Answer C absolutely is correct: it is an A-B toxin, it works through ADP-ribosylation of G protein, and it increases cAMP activity.

Answer A is dicey. It is a heat-labile toxin, as all heat-labile toxins activate adenylyl cyclase (it's heat-stabile that activate guanylyl cyclase), and you are correct that it is analogous to ETEC heat-labile toxin. It just seems like the answer isn't completely correct. It does activate AC, but how. There is also something about the word 'permanently' that doesn't sit well with me (and I don't know why).

I personally would have gone with C, mainly because it mentions A-B toxin as well as ADP-ribosylation.

 

[hoodfigga1]

omg i had this question a few days ago and picked the wrong answer apparantly and it irked me as well. so i am taking a guess that the heat-lability has to be the underlying distinction (FA does not mention VC toxin being heat labile...) however it does PERMANENTLY activate Gs and thus AC. i have seen other questions where they did not have as many characteristics of VC toxin so jumbled around amongst the answer choices so the correct answer usually had to do with VC toxin being most similar to ETEC's heat labile toxin...

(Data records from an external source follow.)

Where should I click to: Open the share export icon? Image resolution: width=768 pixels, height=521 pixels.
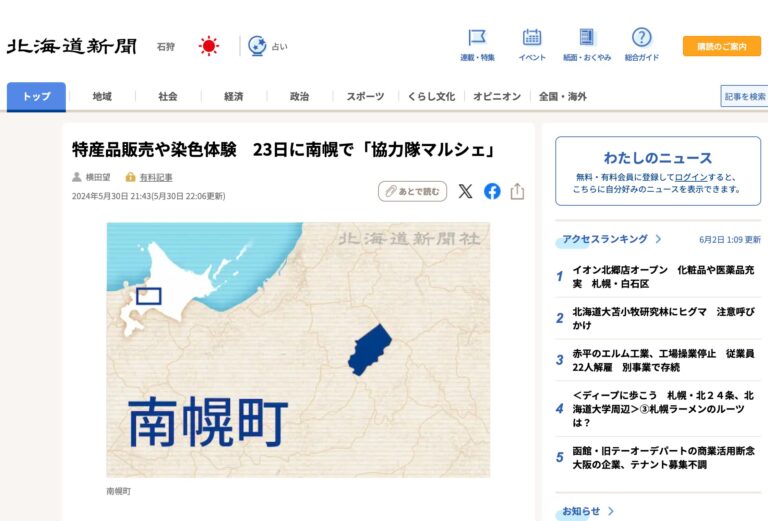click(517, 191)
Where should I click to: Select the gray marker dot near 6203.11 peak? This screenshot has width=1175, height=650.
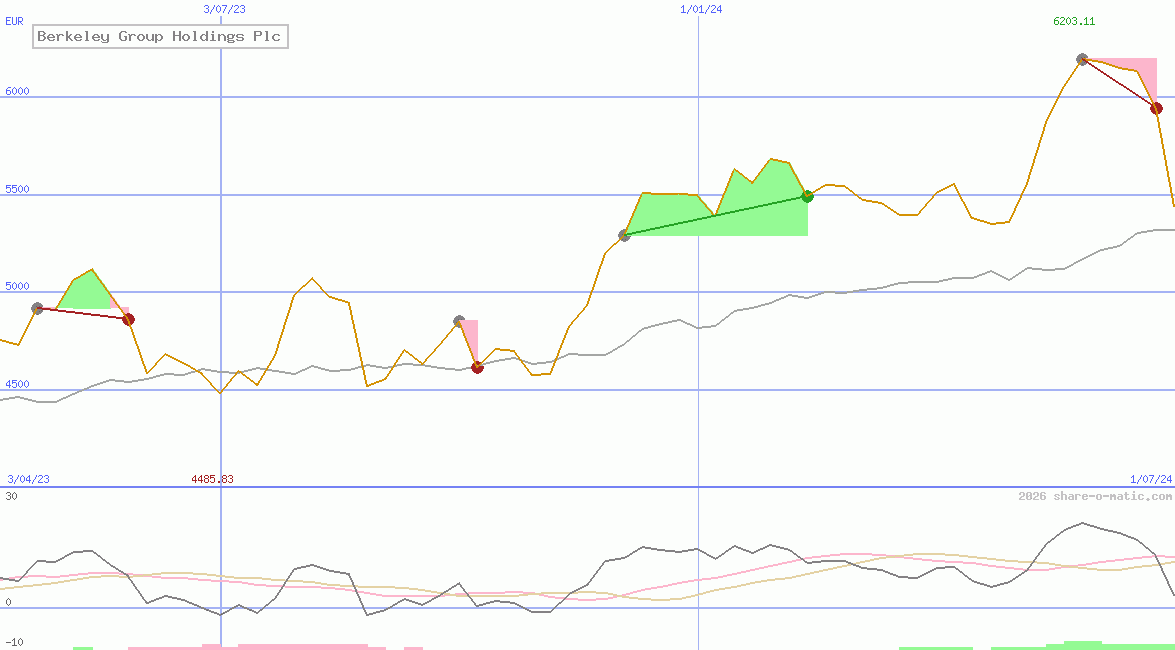[1082, 59]
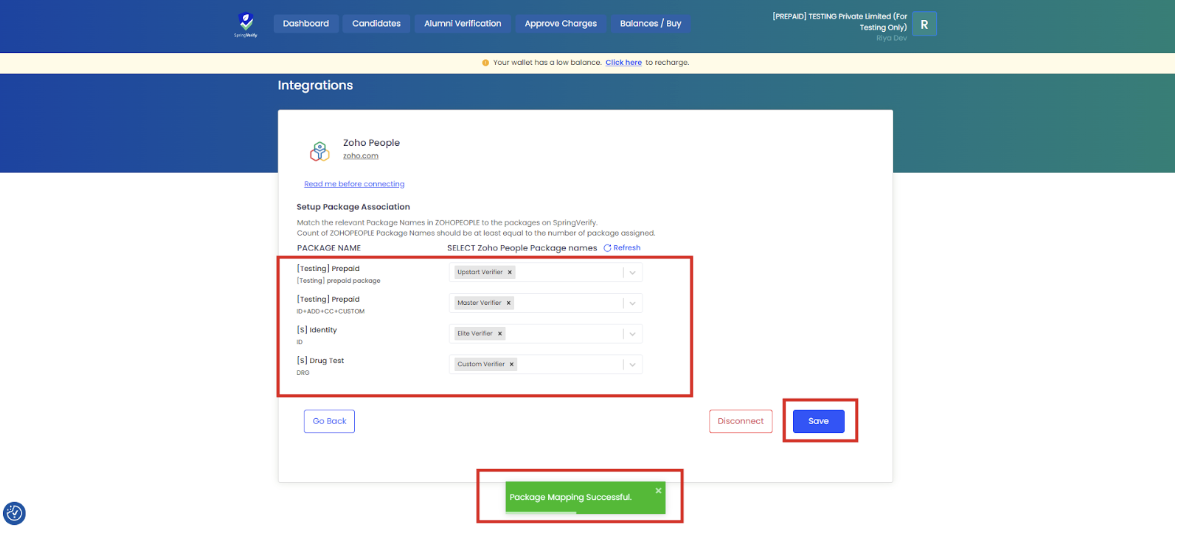Remove the Custom Verifier chip

[x=512, y=365]
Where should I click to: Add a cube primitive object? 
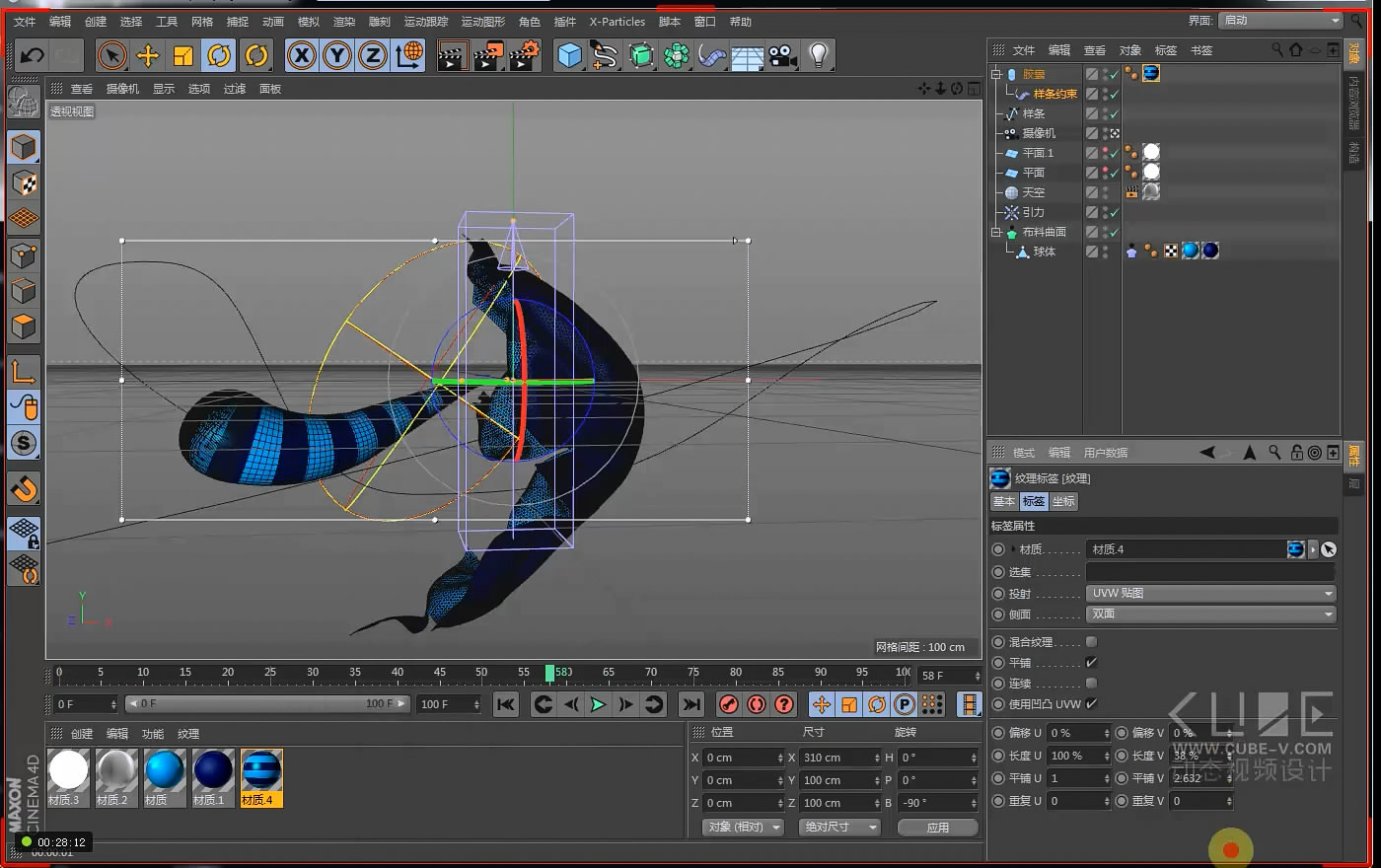[x=569, y=56]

on another note (since im now ranting about RX), does any1 else notice how the FA pages they have pasted in the answer dont always correspond to the question topic but may be like a page or 2 off???

 

[Phloston]

50+ = the number of times I've heard/read:

ETEC heat-labile is analogous to cholera toxin
ETEC heat-stable toxin is analogous to Yersinia entercolitica Yst toxin


The only conclusion I can draw is that quite a few gallant textbook writers like to jump to simplicity and say the above solely because of the cAMP and cGMP relationship, respectively. Vibrio toxin is not analogous to ETEC heat-labile toxin in that it isn't even heat-labile! (per PubMed)

Similarly, Yst toxin isn't analogous to ETEC heat-stable toxin in the sense that the former invades and destroys host cells, leading to dysentery, whereas the latter just causes a secretory diarrhea.

 

[Phloston]

does any1 else notice how the FA pages they have pasted in the answer dont always correspond to the question topic but may be like a page or 2 off???

Yeah, of course. I've learned to put up with Rx's idiosyncrasies the same way I'd put up with my girlfriend's. Both are undeniably a benefit, but also very annoying at times. 👍

 

[MrBeauregard]

Actually, after reading over a couple of texts, I can see the mistake I have personally made: reading the word 'similar' as 'analogous'. I just read something that said "the heat-labile toxin of ETEC is similar to cholera toxin in that it activates AC..." This is not the same as being analogous to cholera toxin. Cholera toxin specifically acts via ADP-ribosylation, whereas ETEC heat-labile toxin activates AC, but I have never read exactly how it does so. Also, after perusing First Aid a bit, I haven't come across anything that states they are analogous; it only states that they are both AB toxins that activate adenylyl cyclase and increase cAMP activity.